(Collected data)
____

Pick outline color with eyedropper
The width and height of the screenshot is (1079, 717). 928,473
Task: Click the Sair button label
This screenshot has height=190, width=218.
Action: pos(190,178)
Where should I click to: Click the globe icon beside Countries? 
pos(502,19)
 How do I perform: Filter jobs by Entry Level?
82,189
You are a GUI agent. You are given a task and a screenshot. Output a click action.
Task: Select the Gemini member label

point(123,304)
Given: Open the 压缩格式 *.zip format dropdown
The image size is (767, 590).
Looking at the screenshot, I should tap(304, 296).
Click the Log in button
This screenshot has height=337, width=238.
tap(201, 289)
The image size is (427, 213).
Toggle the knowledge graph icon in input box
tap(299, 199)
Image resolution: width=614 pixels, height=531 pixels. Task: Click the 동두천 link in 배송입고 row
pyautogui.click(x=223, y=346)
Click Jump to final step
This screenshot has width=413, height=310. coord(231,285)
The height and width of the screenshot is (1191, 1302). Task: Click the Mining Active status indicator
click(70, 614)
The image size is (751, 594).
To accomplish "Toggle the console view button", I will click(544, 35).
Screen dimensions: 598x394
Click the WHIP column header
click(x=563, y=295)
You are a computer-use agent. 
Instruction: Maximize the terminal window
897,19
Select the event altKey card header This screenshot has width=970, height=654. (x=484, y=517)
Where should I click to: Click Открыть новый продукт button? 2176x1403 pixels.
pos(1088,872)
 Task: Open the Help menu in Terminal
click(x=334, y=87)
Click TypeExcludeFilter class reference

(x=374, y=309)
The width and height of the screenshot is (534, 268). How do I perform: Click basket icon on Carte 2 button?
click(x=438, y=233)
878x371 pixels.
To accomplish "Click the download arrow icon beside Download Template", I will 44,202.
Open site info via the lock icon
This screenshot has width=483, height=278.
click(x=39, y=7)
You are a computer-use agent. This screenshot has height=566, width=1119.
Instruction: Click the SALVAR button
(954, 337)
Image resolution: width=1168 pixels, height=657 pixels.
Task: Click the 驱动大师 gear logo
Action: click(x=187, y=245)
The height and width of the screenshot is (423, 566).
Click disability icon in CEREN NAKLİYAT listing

____

PROBLEM STATEMENT: Set down the records above once more, exactly as they stand.

FINISHED EXERCISE:
Pick outline color with eyedropper
The width and height of the screenshot is (1079, 717). 928,473
Task: Click the Sair button label
This screenshot has height=190, width=218.
Action: pos(190,178)
Where should I click to: Click the globe icon beside Countries? 
pos(502,19)
 How do I perform: Filter jobs by Entry Level?
82,189
You are a GUI agent. You are given a task and a screenshot. Output a click action.
Task: Select the Gemini member label

point(123,304)
Given: Open the 压缩格式 *.zip format dropdown
The image size is (767, 590).
Looking at the screenshot, I should tap(304, 296).
Click the Log in button
This screenshot has height=337, width=238.
tap(201, 289)
The image size is (427, 213).
Toggle the knowledge graph icon in input box
tap(299, 199)
Image resolution: width=614 pixels, height=531 pixels. Task: Click the 동두천 link in 배송입고 row
pyautogui.click(x=223, y=346)
Click Jump to final step
This screenshot has width=413, height=310. coord(231,285)
The height and width of the screenshot is (1191, 1302). Task: Click the Mining Active status indicator
click(70, 614)
The image size is (751, 594).
To accomplish "Toggle the console view button", I will click(544, 35).
Screen dimensions: 598x394
Click the WHIP column header
click(x=563, y=295)
You are a computer-use agent. 
Instruction: Maximize the terminal window
897,19
Select the event altKey card header This screenshot has width=970, height=654. (x=484, y=517)
Where should I click to: Click Открыть новый продукт button? 2176x1403 pixels.
pos(1088,872)
 Task: Open the Help menu in Terminal
click(x=334, y=87)
Click TypeExcludeFilter class reference

(x=374, y=309)
The width and height of the screenshot is (534, 268). How do I perform: Click basket icon on Carte 2 button?
click(x=438, y=233)
878x371 pixels.
To accomplish "Click the download arrow icon beside Download Template", I will 44,202.
Open site info via the lock icon
This screenshot has width=483, height=278.
click(x=39, y=7)
You are a computer-use agent. This screenshot has height=566, width=1119.
Instruction: Click the SALVAR button
(954, 337)
Image resolution: width=1168 pixels, height=657 pixels.
Task: Click the 驱动大师 gear logo
Action: click(x=187, y=245)
The height and width of the screenshot is (423, 566).
Click disability icon in CEREN NAKLİYAT listing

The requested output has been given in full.